Des premiers essais d’implantation des électrodes ont été réalisés chez des cochons d’Inde, chez qui le système vestibulaire avait été dégradé. «La restitution d’une activité électrique dans le nerf vestibulaire a pu être effectuée, dit Jean-Philippe Guyot. Or l’animal souffrait… de vertiges pendant plusieurs jours. Mais petit à petit, au fil des essais, il s’habituait.» Preuve d’une certaine adaptation du cerveau à la neuroprothèse. Chez le singe, ce temps d’adaptation s’est avéré plus court.
Et chez l’homme? «Nous avons testé à Genève, chez huit patients, le site idéal pour l’implantation d’une des multiples électrodes que l’on greffe normalement dans la cochlée lors d’une intervention contre la surdité, dit Jean-Philippe Guyot. Pour des raisons éthiques, nous n’avons été autorisés à le faire que sur des patients totalement sourds», afin d’annihiler les risques d’atteinte à l’audition inhérents à toute intervention dans l’oreille interne.
L’expérience a été poussée plus à fond chez un seul patient, durant l’été 2010: «Nous avons montré qu’il est possible, par des stimulations du nerf vestibulaire à travers l’électrode, de restituer l’activité fondamentale du système vestibulaire».
Reste la dernière étape: parvenir à moduler, à l’aide des microgyroscopes tridimensionnels, les stimulations électriques dans l’électrode implantée pour les faire correspondre à celles qui seraient générées naturellement par les mouvements du patient, et ainsi susciter les réflexes d’équilibration habituels. Avant d’en arriver là, il s’agira encore d’affiner le dispositif microélectronique, et de décider exactement où le fixer à la tête. «L’objectif est d’avoir un patient équipé d’ici fin 2012», dit Silvestro Micera, professeur à l’EPFZ.
Son équipe travaille aussi à développer un nouveau type d’électrodes, celles utilisées jusque-là dérivant des implants cochléaires: «Ces neuroprothèses doivent être biocompatibles, assez flexibles pour éviter tout dommage, mais assez rigides pour pouvoir être implantées. Et assez petites, mais assez robustes pour délivrer des impulsions électriques durant 20 ans.» Les scientifiques Å“uvrent en ce sens avec des firmes spécialisées dans ce type d’implants, telle Medel.

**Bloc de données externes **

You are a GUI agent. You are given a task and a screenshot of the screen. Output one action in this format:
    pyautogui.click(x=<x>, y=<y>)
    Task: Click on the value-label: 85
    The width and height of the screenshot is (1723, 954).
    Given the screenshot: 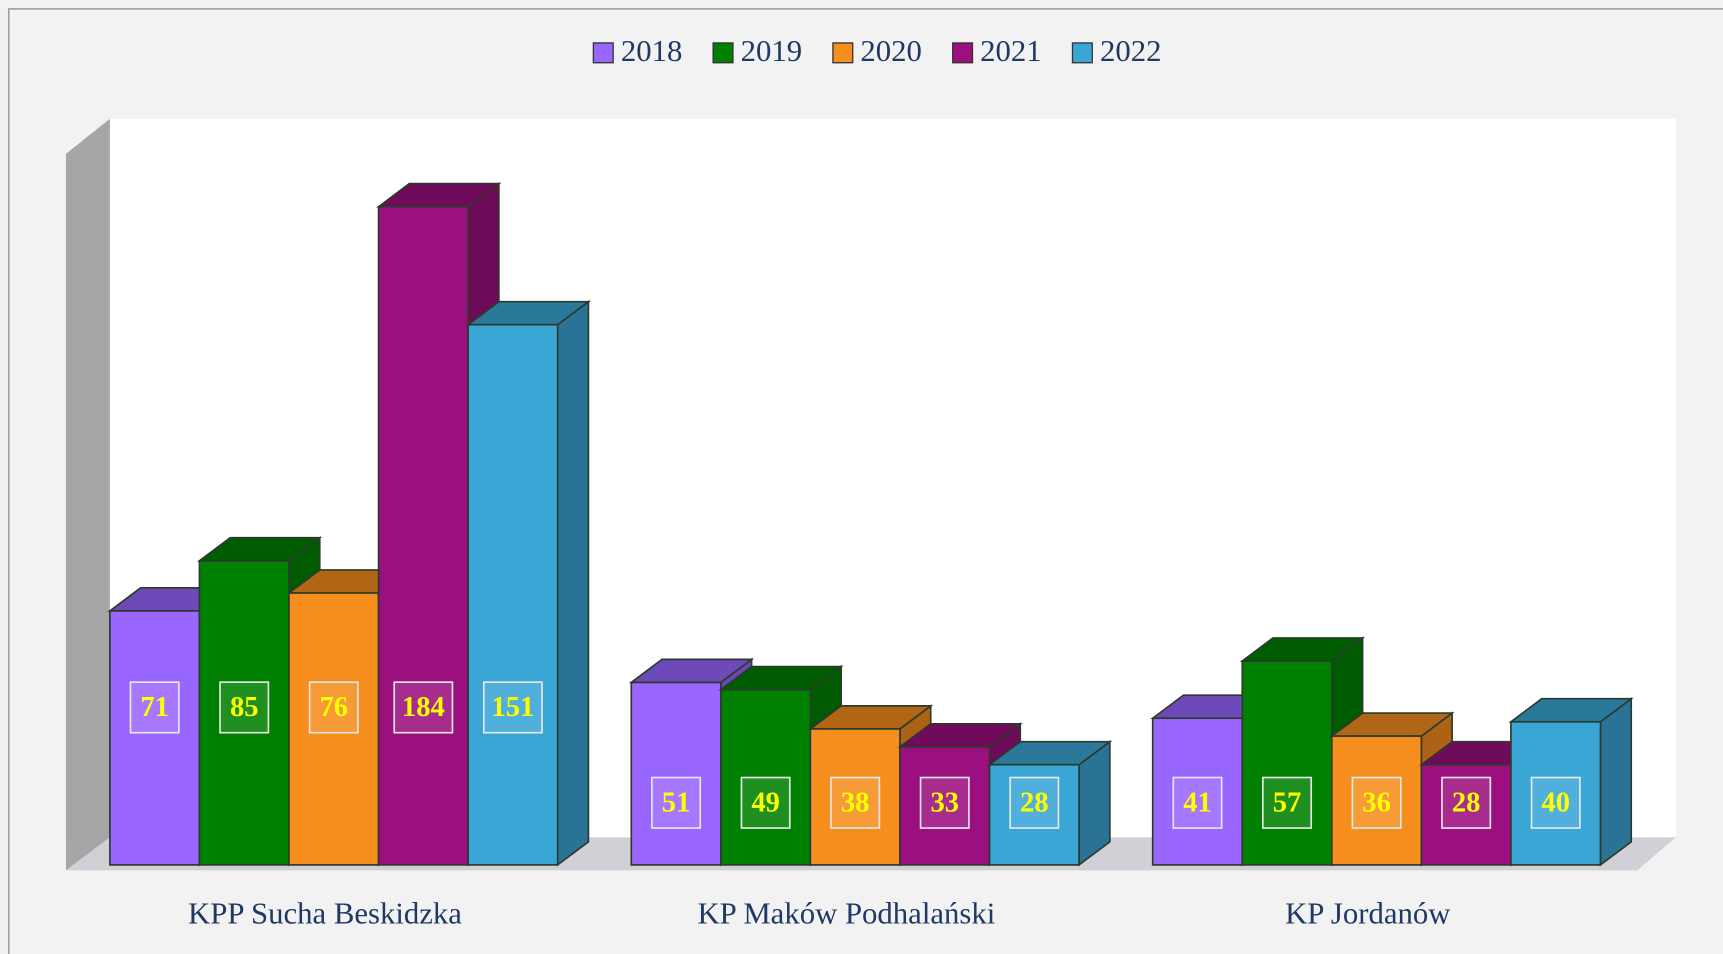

Silvestro Micera et ses collègues mettent par ailleurs au point des installations mécaniques (chaise gyroscopique, tapis roulants, etc.) permettant de tester en détail sur les patients l’efficacité de la neuroprothèse. Qui s’adresse, insiste le professeur Guyot, aux cas les plus graves.
Ceux-ci ne concernent donc pas les nombreuses personnes souffrant de temps à autre de troubles de l’équilibre, ou celles (environ une sur 10 000) touchées par le syndrome de Ménière, autre affection de l’oreille interne qui cause des vertiges. Jean-Philippe Guyot le reconnaît: le nombre de patients potentiellement concernés par cette perte bilatérale du fonctionnement du système vestibulaire n’est pas énorme. «Mais chez eux, notre invention, même avec une restitution de fonction rudimentaire , change drastiquement la vie!»